TO DO: Without pictures, repeat exactly the lines from the one containing "Task: Download a template for automation" through the end of the entries.

Pixel coordinate grounding data:
Segment Open

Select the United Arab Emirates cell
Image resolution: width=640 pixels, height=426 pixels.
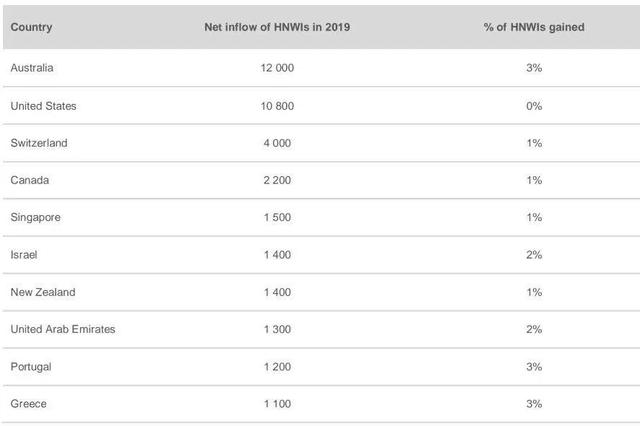pyautogui.click(x=63, y=329)
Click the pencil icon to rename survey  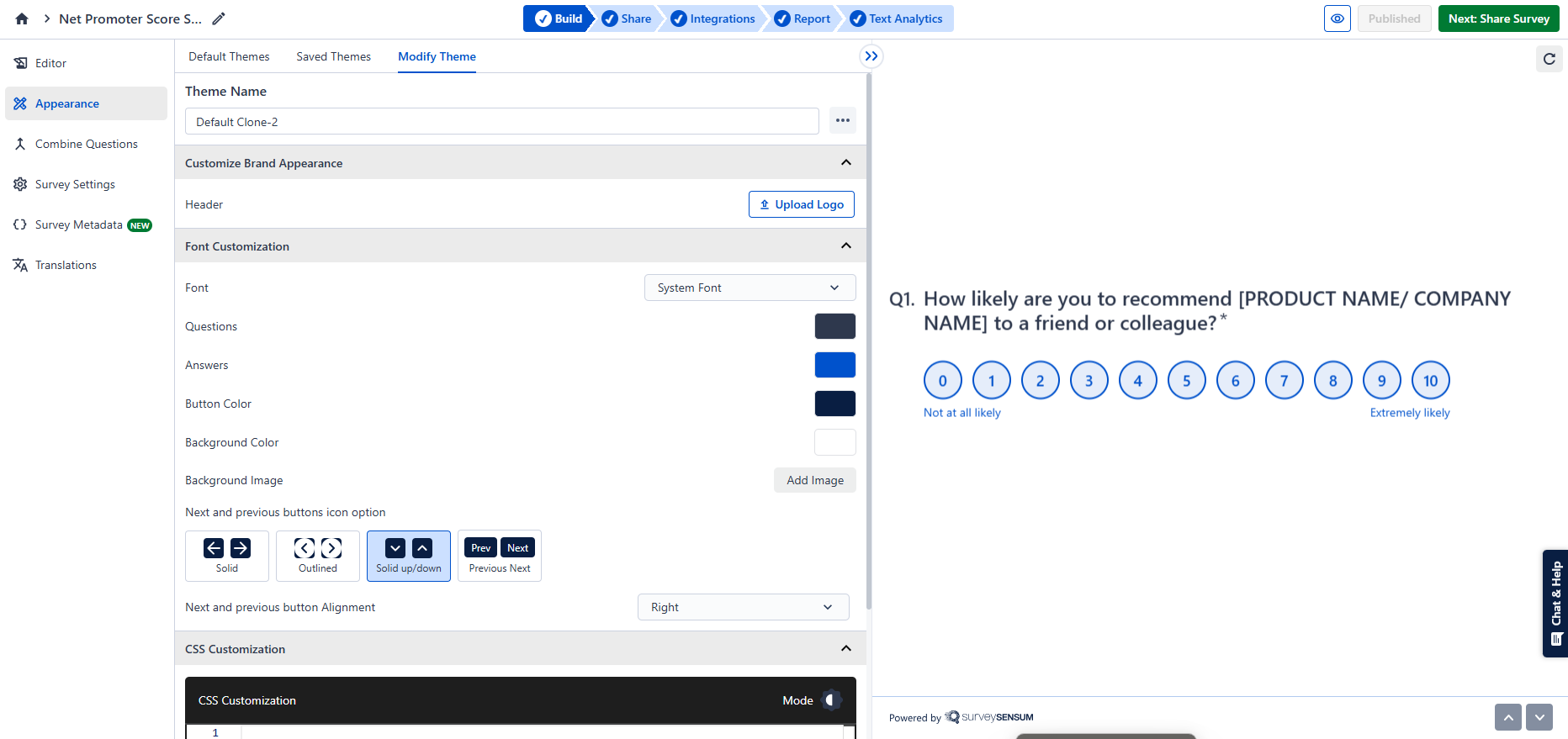(218, 18)
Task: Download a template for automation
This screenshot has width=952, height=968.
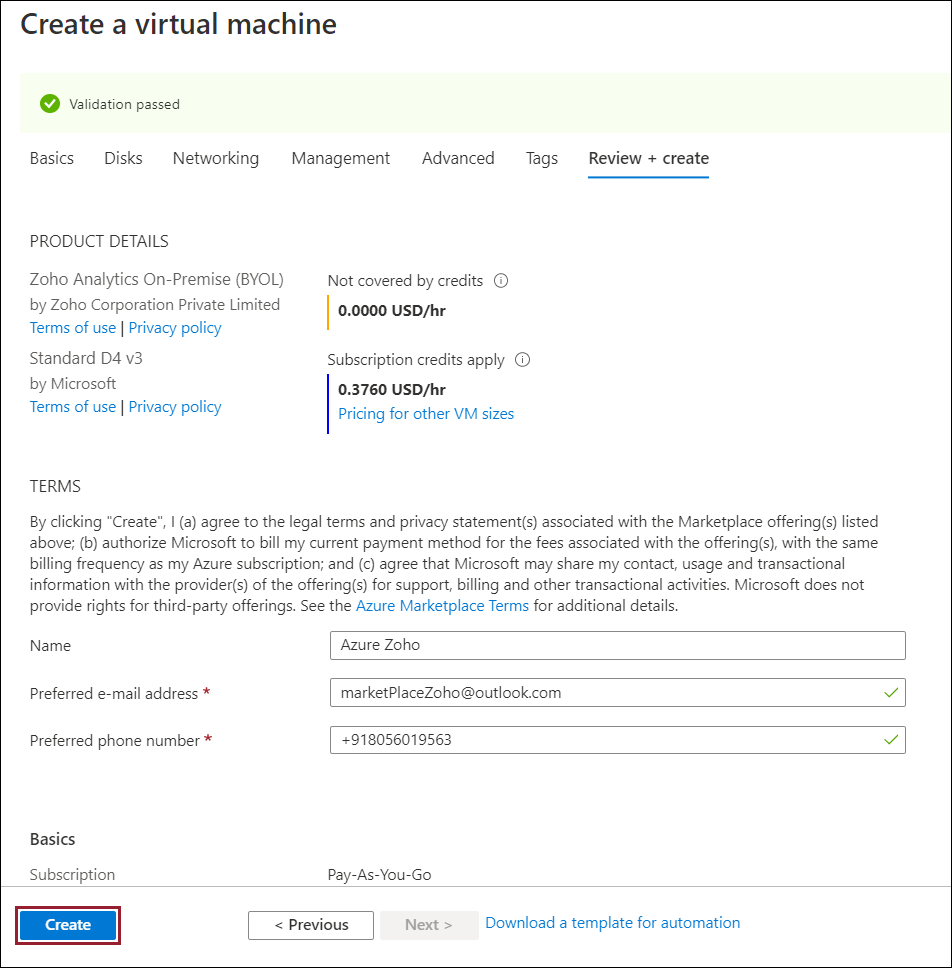Action: pos(612,923)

Segment Closed

ANSWER FOR THE TASK:
Task: Download a template for automation
This screenshot has width=952, height=968.
Action: pos(612,923)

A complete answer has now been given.